Much of the current AI transition is not well described by a simple opposition between assistance and replacement. A growing share of deployments appears to fit a different pattern: initiative moves into the system, humans retain consequence, and learning becomes uneven.

That pattern is what this paper calls a directed system.

The point is not just classificatory. The concept is useful only if it changes what the reader looks at. Instead of asking only whether AI can perform a task, the more revealing questions are simpler: who sets direction, who carries consequence, and who continues to learn.

If those three dimensions separate too far, the workflow may be more fragile than it first appears. A system can look efficient while quietly concentrating initiative in the machine, leaving responsibility with the human, and weakening the learning path that once produced competent operators.

That is the paper's narrow claim. Much of the near-term transition is likely to be shaped less by full replacement than by this redistribution problem inside everyday work. That claim is narrower than many future-of-work arguments. It is also, in the current phase of adoption, a more useful one.

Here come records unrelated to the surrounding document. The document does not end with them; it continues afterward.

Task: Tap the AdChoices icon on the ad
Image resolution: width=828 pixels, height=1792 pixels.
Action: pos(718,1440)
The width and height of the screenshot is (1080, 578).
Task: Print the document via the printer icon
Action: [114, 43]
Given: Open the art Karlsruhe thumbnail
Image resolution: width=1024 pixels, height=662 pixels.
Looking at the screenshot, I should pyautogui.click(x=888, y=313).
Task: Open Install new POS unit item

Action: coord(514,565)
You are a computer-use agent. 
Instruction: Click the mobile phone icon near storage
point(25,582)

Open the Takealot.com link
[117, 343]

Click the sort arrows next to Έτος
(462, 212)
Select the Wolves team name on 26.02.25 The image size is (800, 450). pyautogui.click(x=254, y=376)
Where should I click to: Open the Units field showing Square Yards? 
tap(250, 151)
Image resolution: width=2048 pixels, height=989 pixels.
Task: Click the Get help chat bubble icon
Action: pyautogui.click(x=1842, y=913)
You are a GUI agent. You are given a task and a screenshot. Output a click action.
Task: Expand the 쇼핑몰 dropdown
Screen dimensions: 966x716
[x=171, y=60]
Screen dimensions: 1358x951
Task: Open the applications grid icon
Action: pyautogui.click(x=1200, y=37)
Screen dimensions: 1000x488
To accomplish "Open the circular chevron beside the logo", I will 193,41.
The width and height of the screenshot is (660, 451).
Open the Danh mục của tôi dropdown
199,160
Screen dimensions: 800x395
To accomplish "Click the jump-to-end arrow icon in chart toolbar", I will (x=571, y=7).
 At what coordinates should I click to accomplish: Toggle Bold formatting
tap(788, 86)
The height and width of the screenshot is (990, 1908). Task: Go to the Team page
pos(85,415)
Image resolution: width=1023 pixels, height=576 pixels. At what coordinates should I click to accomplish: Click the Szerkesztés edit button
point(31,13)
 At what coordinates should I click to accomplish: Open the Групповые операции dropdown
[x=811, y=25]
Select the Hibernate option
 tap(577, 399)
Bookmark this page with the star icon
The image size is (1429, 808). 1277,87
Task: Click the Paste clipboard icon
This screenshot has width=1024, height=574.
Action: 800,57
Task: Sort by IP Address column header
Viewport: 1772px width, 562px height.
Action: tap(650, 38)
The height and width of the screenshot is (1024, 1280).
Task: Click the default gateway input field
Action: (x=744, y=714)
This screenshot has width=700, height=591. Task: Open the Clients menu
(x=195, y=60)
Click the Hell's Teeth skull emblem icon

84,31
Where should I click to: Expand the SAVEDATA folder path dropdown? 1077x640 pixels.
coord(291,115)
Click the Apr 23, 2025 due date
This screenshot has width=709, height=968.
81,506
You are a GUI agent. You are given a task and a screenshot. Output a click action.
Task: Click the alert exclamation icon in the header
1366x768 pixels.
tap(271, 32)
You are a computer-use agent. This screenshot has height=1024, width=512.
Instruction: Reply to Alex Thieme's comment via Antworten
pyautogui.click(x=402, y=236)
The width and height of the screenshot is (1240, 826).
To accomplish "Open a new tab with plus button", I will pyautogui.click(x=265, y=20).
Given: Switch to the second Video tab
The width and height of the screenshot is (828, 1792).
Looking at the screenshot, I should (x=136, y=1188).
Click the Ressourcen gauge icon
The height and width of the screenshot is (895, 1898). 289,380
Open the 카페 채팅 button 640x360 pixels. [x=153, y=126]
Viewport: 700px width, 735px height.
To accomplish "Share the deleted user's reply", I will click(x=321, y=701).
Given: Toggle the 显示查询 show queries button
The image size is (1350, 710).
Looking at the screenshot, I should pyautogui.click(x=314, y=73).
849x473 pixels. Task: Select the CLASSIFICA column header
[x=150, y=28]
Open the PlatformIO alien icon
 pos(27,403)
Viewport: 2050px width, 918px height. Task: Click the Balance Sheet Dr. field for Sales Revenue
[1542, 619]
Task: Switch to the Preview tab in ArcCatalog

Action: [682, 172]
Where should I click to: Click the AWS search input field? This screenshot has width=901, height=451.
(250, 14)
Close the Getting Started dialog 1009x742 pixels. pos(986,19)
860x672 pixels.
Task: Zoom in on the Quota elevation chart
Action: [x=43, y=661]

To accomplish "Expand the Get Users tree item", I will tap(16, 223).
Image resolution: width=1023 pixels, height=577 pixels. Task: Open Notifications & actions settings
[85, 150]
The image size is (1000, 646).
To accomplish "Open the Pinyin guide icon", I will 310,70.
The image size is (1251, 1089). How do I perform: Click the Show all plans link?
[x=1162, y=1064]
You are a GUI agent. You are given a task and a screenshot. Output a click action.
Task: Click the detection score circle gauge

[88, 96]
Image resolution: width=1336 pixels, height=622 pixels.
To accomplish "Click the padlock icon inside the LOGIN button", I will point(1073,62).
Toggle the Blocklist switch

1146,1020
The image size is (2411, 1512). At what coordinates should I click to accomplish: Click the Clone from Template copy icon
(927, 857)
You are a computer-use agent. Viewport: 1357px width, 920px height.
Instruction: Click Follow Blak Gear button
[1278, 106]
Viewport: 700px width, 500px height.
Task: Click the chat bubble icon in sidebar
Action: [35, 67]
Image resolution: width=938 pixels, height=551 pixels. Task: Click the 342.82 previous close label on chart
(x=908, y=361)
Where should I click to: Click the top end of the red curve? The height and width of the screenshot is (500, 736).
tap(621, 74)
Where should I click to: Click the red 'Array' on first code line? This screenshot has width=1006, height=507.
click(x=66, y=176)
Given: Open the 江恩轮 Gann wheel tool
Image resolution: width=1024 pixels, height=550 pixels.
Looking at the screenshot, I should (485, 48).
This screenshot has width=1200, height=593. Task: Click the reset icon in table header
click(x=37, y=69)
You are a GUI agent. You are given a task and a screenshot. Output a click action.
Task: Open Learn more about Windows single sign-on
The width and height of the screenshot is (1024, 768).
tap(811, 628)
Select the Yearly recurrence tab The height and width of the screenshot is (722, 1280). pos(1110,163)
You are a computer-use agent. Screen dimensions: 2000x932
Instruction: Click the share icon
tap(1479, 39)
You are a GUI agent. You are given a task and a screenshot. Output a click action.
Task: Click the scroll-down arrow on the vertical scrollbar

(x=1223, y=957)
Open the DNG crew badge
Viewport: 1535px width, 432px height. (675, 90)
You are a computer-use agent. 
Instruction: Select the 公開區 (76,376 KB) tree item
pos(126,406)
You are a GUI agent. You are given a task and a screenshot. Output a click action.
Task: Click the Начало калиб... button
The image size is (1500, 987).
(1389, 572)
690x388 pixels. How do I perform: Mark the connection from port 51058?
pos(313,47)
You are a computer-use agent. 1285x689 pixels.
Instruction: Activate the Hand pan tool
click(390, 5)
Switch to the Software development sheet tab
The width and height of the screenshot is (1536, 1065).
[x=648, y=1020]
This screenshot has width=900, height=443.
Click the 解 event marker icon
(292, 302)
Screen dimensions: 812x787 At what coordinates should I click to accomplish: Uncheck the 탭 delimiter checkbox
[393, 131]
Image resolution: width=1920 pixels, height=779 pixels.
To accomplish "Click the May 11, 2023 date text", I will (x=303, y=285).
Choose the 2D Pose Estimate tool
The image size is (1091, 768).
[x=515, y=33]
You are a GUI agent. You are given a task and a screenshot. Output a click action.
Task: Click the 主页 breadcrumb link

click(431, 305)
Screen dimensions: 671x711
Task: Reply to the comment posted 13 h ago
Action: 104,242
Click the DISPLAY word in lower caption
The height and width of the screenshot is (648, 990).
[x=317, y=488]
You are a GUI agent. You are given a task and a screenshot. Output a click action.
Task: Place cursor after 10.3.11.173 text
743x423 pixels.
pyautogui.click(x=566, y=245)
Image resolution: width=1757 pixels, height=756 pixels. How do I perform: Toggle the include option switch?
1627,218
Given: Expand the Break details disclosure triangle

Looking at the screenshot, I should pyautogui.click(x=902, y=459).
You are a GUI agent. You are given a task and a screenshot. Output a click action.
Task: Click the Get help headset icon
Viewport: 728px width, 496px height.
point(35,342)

Author's Note and Disclosure

This document is a practitioner paper, not a peer-reviewed academic publication. It was researched, drafted, and edited by Petru Arakiss with AI assistance, including Anthropic's Claude Code and OpenAI Codex. The framing, synthesis, final judgment, and responsibility for errors remain the author's.

References

  • Anthropic. (2025). Anthropic Economic Index: Tracking AI's role in the U.S. and global economy.
  • Bainbridge, L. (1983). Ironies of Automation. Automatica, 19(6), 775-779.
  • Bick, A., Blandin, A., and Deming, D.J. (2024). The Rapid Adoption of Generative AI.
  • Brynjolfsson, E., Chandar, B., and Chen, R. (2025). Canaries in the Coal Mine? Six Facts about the Recent Employment Effects of Artificial Intelligence.
  • Brynjolfsson, E., Li, D., and Raymond, L.R. (2023). Generative AI at Work.
  • Chopra, A. et al. (2026). Project Iceberg: The Iceberg Index: Measuring Skills-centered Exposure in the AI Economy.
  • Dekker, S.W.A. and Woods, D.D. (2002). MABA-MABA or Abracadabra? Cognition, Technology and Work.
  • Elish, M.C. (2019). Moral Crumple Zones. Engaging Science, Technology, and Society.
  • Fitts, P.M. (1951). Human engineering for an effective air navigation and traffic control system.
  • Shao, Y. et al. (2025). Future of Work with AI Agents: Auditing Automation and Augmentation Potential across the U.S. Workforce.
  • Sheridan, T.B. and Verplank, W.L. (1978). Human and Computer Control of Undersea Teleoperators.
  • World Economic Forum. (2025). The Future of Jobs Report 2025.